MALDI tandem mass spectra from the peptide spanning residues 166 to 185 from the long chain-specific acyl-CoA dehydrogenase which was found to be modified on Cys-166 by a variety of lipid peroxidation products. A. Full tandem mass spectrum of the ARP-acrolein modified version of the peptide. **B, C, D**, and E display the high m/z region of the tandem mass spectra for the ARP-β-hydroxyacrolein modified, ARP-HHE modified, ARP-ONE modified, and ARP-HNE modified versions of the peptide, respectively.

Several of the sites identified in this study are known to be crucial for the function of the specific proteins. For example, the tryptic peptide encompassing residue Cys-166 from the long chain-specific acyl-CoA dehydrogenase contains several residues which make up part of a FAD binding site, and modification of this site by lipid peroxidation products would likely interfere with the protein’s ability to bind FAD and affect the catalysis of the first step in the β-oxidation of fatty acids.
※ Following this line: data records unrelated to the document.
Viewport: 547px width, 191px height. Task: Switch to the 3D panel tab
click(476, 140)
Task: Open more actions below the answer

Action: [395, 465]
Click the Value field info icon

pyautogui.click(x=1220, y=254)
Another example is Cys-385 of aconitase, which was identified with an ARP-acrolein modification. Aconitase has been shown to be inhibited by acrolein in a concentration dependent manner [47]. Aconitase resides in the mitochondrial matrix and is involved in the second step of the citric acid cycle, catalyzing the reversible isomerization of citrate and isocitrate with cis-aconitate as a reaction intermediate. We identified the tryptic peptide VGLIGSCTNSSYEDMGR to be modified on Cys-385 by ARP-acrolein. In a separate study performed by our group, this cysteine residue was also found to be susceptible to modification by the thiol reactive probe (4-iodobutyl)triphenyl-phosphonium (IBTP) [13]. The susceptibility of Cys-385 to modification by diverse electrophilic species is in line with functional studies that describe the loss of activity of aconitase under conditions of oxidative stress [48]. Cys-385 is part of the 4Fe-4S iron sulfur cluster which is required for the catalytic function of aconitase [49, 50].

The peptide spanning residues 317 to 330 from methylmalonate-semialdehyde dehydrogenase was identified by both ESI-Q-TOF and MALDI-TOF/TOF analysis as containing an acrolein modification to Cys-317. This residue is the nucleophilic active site of this enzyme, which catalyzes the irreversible oxidative decarboxylation of malonsemialdehyde and methylmalonate semialdehyde to acetyl-CoA and propionyl-CoA respectively. The ESI-Q-TOF generated MS/MS is shown in Figure 3. Note the presence of fragment ions at m/z 227.09 and m/z 332.14, which indicate fragmentation of the ARP tag and are useful as diagnostic ion peaks to assist in the identification of ARP-labeled peptides [31, 41].

ESI-Q-TOF generated MS/MS of the peptide CMALSTAVLVGEAK, spanning residues 317-330 of methylmalonate-semialdehyde dehydrogenase containing an ARP-acrolein modification at Cys-317. Cys-317 is the nucleophilic active site for this enzyme. This spectrum also contains the fragment ions at 332.22 m/z and 227.15 m/z, which are generated from the ARP tag and are diagnostic of ARP labeling.

The fact that proteins contain sites with differential susceptibility to modification by lipid peroxidation products raises the question to what extent the structure of the protein impacts the reactivity towards electrophiles. Why are certain residues targeted over others in a certain protein? A possible factor contributing to the susceptibility of a functional site would likely be solvent accessibility and at least transient exposure to the surrounding environment. A residue’s susceptibility to modification would also depend on the side chain’s pK_a value and the chemical microenvironment in which the functional group is located. In our limited dataset, the modification pattern observed for malate dehydrogenase allowed us at least partly to address our hypothesis that accessibility of a nucleophilic site may contribute to the susceptibility towards electrophilic attacks.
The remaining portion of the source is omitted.